Let’s recap. Messi entered Game 1 against Cruz Azul of Mexico early in the second half. He scored deep into injury time to win the game, 2-1. He had two goals in a 4-0 win against Atlanta and two more in a 3-1 win over Orlando.

It seemed like the good times might end in his first away game, at Dallas on Aug. 6. Despite Messi opening the scoring with a shot from outside the box, Miami trailed by 3-1 after an hour and by 4-2 with 10 minutes to play. But Messi curled in a free kick that was headed in for an own goal, then effortlessly spun another free kick over a leaping wall to tie the score. That took the game to penalties, and Messi duly scored the first of five perfect pens for Miami.

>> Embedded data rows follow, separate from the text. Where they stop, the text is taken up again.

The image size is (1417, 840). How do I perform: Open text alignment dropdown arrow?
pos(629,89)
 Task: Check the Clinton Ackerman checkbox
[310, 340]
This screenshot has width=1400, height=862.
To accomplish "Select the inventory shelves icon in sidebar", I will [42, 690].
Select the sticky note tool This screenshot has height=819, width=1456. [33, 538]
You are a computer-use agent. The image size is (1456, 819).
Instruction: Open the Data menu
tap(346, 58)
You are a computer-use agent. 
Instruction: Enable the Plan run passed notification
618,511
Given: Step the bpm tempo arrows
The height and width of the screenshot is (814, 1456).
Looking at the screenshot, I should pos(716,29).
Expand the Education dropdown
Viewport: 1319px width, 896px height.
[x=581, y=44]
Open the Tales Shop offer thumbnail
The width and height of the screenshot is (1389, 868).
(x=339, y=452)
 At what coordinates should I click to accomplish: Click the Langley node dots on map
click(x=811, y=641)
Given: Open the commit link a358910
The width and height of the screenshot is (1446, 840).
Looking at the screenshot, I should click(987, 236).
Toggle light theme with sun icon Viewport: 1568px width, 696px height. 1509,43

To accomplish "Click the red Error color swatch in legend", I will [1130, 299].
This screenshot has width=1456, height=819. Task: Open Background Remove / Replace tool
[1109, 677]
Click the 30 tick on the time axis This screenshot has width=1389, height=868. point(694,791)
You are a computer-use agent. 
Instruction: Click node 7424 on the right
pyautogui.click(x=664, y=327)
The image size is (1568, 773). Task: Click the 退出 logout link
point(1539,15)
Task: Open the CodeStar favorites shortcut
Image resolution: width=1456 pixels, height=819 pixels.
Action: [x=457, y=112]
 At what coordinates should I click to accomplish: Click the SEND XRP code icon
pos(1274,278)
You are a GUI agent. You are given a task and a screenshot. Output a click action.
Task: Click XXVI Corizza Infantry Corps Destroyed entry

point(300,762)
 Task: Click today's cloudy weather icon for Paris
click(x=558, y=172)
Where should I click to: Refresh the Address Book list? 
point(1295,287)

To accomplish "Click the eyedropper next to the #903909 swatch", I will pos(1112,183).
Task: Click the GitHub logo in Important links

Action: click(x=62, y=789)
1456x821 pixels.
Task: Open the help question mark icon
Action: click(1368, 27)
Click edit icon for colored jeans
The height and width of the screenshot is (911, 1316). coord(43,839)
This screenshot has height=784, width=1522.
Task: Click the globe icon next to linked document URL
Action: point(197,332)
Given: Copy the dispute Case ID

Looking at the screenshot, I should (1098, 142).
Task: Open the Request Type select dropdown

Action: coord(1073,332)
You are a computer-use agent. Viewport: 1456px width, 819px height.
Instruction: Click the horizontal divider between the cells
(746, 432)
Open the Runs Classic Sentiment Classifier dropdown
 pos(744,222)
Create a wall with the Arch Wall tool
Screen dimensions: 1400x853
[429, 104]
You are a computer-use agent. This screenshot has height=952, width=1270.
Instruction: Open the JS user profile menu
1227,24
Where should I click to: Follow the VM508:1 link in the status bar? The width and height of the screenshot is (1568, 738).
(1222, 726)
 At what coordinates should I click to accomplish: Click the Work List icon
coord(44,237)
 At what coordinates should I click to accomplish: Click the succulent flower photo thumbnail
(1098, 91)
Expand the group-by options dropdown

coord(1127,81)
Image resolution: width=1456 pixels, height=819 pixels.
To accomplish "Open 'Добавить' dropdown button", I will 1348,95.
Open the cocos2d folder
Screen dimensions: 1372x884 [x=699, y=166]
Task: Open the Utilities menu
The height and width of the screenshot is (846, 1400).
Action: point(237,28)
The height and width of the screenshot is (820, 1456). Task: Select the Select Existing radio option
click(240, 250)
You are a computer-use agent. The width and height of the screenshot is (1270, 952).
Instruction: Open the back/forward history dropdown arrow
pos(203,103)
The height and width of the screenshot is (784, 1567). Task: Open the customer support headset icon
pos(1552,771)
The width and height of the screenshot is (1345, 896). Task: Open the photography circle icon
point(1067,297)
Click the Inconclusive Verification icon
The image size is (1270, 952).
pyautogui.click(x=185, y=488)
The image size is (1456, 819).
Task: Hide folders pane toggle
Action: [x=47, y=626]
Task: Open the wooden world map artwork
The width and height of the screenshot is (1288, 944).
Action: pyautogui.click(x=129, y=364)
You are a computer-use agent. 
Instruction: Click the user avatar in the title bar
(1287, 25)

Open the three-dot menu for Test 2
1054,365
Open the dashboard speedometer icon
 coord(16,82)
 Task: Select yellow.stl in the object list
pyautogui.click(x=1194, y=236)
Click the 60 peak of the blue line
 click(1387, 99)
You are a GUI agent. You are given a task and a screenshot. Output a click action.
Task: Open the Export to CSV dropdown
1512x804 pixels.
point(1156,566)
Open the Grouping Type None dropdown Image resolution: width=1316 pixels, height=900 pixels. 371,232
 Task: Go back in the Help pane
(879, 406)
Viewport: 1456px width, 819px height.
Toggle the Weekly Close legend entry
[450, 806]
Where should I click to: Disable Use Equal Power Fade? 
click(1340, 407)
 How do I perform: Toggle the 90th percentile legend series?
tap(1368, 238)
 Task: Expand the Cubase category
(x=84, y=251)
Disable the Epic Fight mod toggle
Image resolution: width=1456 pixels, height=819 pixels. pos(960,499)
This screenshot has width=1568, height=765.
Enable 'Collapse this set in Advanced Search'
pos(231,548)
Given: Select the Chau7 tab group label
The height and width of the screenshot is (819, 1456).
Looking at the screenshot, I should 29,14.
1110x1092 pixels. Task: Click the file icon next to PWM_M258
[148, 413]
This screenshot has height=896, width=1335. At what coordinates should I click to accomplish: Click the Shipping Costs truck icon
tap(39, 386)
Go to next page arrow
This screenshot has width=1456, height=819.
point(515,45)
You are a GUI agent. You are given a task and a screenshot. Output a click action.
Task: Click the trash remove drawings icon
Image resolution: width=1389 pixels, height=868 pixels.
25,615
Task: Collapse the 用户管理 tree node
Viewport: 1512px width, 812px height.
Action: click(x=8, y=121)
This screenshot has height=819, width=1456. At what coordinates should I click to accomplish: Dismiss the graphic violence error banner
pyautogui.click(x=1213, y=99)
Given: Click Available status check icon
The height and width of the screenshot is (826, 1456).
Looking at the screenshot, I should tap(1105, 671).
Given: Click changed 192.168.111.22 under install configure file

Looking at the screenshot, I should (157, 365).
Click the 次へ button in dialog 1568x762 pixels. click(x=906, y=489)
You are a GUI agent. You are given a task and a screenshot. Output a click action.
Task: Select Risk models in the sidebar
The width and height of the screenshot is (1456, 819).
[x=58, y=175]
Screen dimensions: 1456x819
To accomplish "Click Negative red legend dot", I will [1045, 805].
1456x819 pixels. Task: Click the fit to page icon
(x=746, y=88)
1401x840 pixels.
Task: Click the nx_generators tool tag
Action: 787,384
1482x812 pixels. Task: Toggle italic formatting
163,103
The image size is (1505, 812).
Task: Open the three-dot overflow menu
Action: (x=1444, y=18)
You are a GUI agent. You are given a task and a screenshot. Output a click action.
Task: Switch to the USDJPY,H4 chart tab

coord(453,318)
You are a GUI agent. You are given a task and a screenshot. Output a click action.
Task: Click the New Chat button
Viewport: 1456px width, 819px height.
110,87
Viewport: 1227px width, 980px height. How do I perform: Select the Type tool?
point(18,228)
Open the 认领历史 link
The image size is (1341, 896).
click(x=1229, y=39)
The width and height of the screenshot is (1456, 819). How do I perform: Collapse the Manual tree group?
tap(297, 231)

Messi scored the final goal, a one-touch shot from close, in a 4-0 rout of Charlotte in the quarterfinals on Friday.

In the semis in Philadelphia on Tuesday night, Messi scored an absurd goal from more than 35 yards out. He shot before anyone in the stands, or in the Philly defense, seemed to even consider the possibility that he would, or could. Keeper Blake’s despairing dive was far too late. That game ended in another rout, 4-1.

That small sample size of three games has become a slightly larger sample size of six games. And who can resist dividing nine by six and noting Messi’s 1.5 goal per game ratio? Surely such a high number is not sustainable? After all, last year’s leading scorer in M.L.S., Hany Mukhtar, averaged 0.7 goals a game, and even the amazing Erling Haaland had a 1.0 ratio in the Premier League last season.

Yet Messi has defied logic before. With Barcelona in La Liga he averaged 1.35 goals a game in 2011-12 and 1.44 in 2012-13. A decade later he is exceeding those marks.

Messi is getting the headlines. But which is the more remarkable headline: “All-Time Great Player Plays Well”? Or “Bad Team Suddenly Starts Winning”? Miami winning six games in a row looked extremely unlikely before Messi’s arrival, as its 5-14-3 league record attested. It has scored 21 goals in the Leagues Cup and surrendered 7. That plus-14 goal difference would be second best in the M.L.S. table, where the teams have played more than 20 games each.

Inter has also added two former Messi teammates at Barcelona, midfielder Sergio Busquets and defender Jordi Alba, who has a goal and two assists so far. Robert Taylor, a Finnish wingback, seems invigorated by Messi’s arrival and has four goals and three assists in the Leagues Cup. But make no mistake, this is Messi’s story.

Inter Miami plays Nashville, and its attacking star Mukhtar, on Saturday night. Miami is favored. But those are not the most surprising odds currently being offered.

Win or lose Saturday, Messi and Miami return to the M.L.S. regular season on Aug. 26. Using any normal logic, they are dead and buried. They are last in the Eastern Conference, 12 points and six places out of the final playoff spot with 12 games to play. And even if they rally, the M.L.S. playoffs are difficult to win. Teams sneaking in the bottom two spots must win five rounds, four of them single elimination games.

Surely even Messi couldn’t pull off that kind of parlay? Or could he? Oddsmakers currently have Miami as the third favorite to win M.L.S. at just 7-1.